Medical news reporting

This is such a bullshit. Let me just glance over the fact that these studies hardly ever establish causality. What they do, is that they establish partial correlation which is as good as control variables they used. In a nutshell, you are more likely to get heart failure with the kind of people who both drink a lot of soda and do not exercise. If the study does not account for the exercising aspect, the rate of heart failure will be attributed only to drinking soda even though it should be attributed to lack of exercising as well. This is so called “omitted variable bias” and biomedical studies are plagued with it.
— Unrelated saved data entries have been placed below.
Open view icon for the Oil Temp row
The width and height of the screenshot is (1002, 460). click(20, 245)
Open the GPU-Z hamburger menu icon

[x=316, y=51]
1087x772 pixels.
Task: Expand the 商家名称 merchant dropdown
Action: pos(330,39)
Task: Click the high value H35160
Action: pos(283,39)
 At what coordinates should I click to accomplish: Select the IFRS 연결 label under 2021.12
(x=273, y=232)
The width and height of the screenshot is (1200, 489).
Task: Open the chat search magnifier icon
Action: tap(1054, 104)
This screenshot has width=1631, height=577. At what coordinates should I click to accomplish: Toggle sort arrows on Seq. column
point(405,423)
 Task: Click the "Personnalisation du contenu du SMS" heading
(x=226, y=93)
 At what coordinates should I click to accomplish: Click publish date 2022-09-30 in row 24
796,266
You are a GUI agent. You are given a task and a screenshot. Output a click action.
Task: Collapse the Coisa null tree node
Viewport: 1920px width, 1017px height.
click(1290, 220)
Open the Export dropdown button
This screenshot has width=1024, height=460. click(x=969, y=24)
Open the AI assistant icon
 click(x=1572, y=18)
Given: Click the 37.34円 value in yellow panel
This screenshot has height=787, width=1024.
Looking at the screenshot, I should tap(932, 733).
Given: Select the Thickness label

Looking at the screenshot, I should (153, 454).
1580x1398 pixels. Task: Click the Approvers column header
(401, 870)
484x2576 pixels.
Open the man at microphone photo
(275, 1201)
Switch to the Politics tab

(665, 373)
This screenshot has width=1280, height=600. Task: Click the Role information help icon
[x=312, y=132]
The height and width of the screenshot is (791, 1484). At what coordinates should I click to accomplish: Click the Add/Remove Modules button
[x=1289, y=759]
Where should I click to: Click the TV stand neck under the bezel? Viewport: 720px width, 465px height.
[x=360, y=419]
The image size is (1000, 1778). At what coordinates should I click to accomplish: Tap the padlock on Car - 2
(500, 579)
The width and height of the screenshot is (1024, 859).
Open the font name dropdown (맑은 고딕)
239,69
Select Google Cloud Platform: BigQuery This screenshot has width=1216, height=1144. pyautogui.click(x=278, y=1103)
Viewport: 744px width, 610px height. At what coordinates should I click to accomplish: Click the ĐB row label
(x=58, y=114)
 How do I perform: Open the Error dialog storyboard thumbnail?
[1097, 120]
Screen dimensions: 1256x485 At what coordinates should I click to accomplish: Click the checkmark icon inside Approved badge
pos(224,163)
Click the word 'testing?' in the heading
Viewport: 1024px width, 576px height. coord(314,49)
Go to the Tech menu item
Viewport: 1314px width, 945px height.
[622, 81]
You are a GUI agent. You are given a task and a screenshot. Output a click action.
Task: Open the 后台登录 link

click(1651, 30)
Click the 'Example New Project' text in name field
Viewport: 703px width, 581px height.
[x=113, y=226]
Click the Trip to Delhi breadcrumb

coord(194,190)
The only way to eliminate it, and the only kind of evidence that should be accepted as definite are randomized controlled trials.

But this is only scientists’ wrongdoing and I want to complain here about how their findings – whether true or not – are twisted and misinterpreted by the public. To see it, let us look at the three news articles mentioned above and the corresponding research articles (which can be found here, here, and here). Let us discuss the 33% stroke figure from the first article. Upon reading the article, it seems that out of around 600,000 people, roughly 1700 had a stroke, which gives us average incidence of less than 0.3%. That is, if you work over 55 hours a day, your chances of getting a stroke are 0.4% instead of 0.3% that you would have if you worked just under 40 hours a day. In fact, your chances of getting a stroke if you work over 55 hours increase by 0.1%, not 33% as the article implies.

Second story: supposedly, drinking at least two sugary beverages a day increases your chances of heart failure by 23%. From the source article, we see that there were around 42,000 men taking part in the study. Around 4100 of them had heart failure. That gives us an average incidence of 9.8%. Drinking a lot of coke increases incidence to 12%. Therefore, your chance of getting heart failure raises by 2.2 percentage points, not by the implied scary 23%.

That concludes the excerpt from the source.